*RECORD EXTRACTS*:
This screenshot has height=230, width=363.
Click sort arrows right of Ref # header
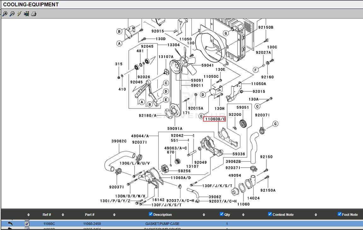tap(63, 215)
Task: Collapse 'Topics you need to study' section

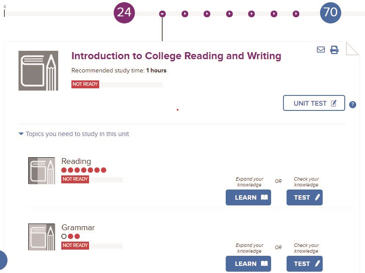Action: (74, 134)
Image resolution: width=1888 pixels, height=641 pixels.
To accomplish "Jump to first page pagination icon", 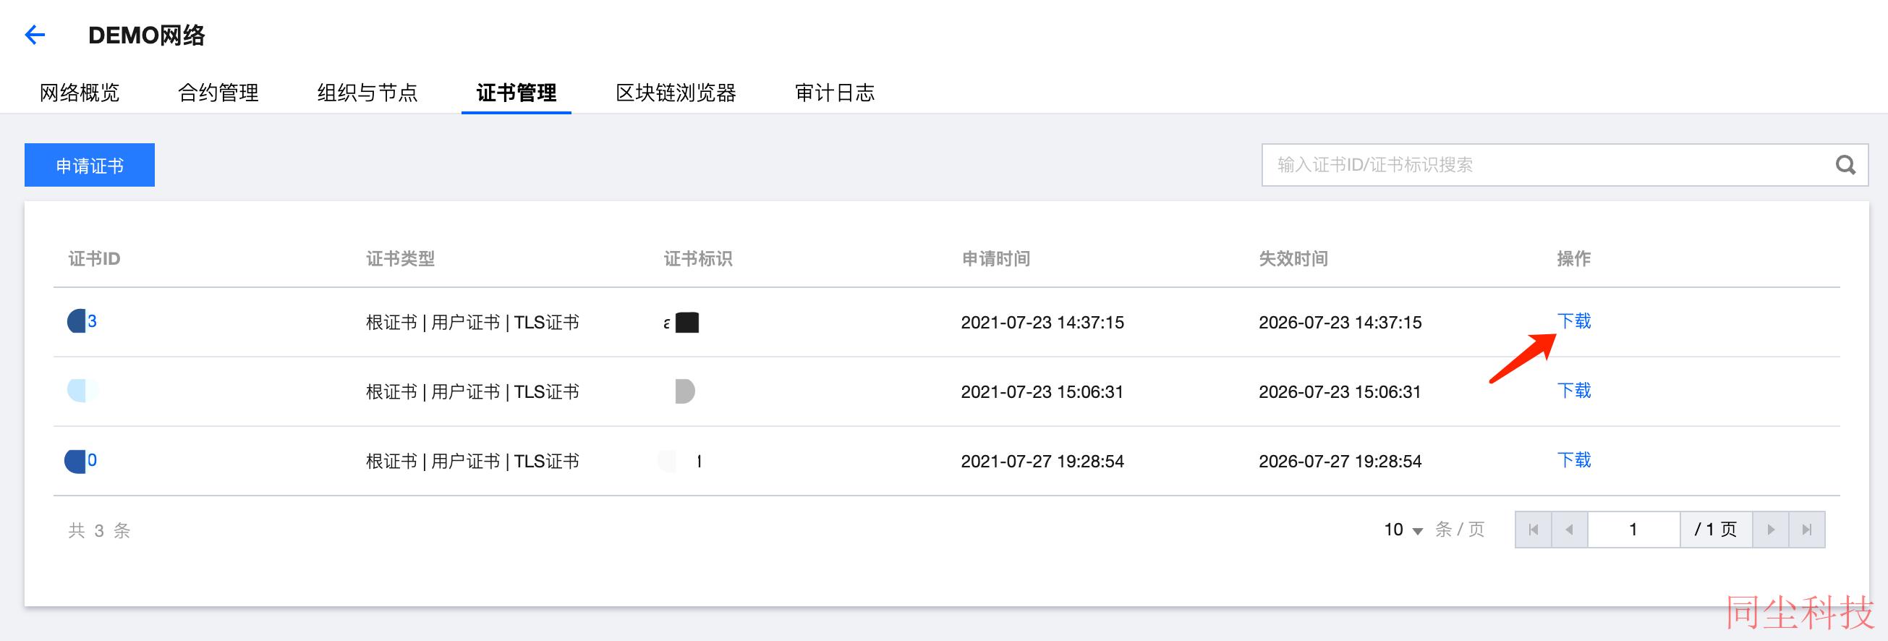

*EXERCISE AIM*: Only the number is needed: please work out how many lines in the data contain the string "width".

*THE ANSWER*: 2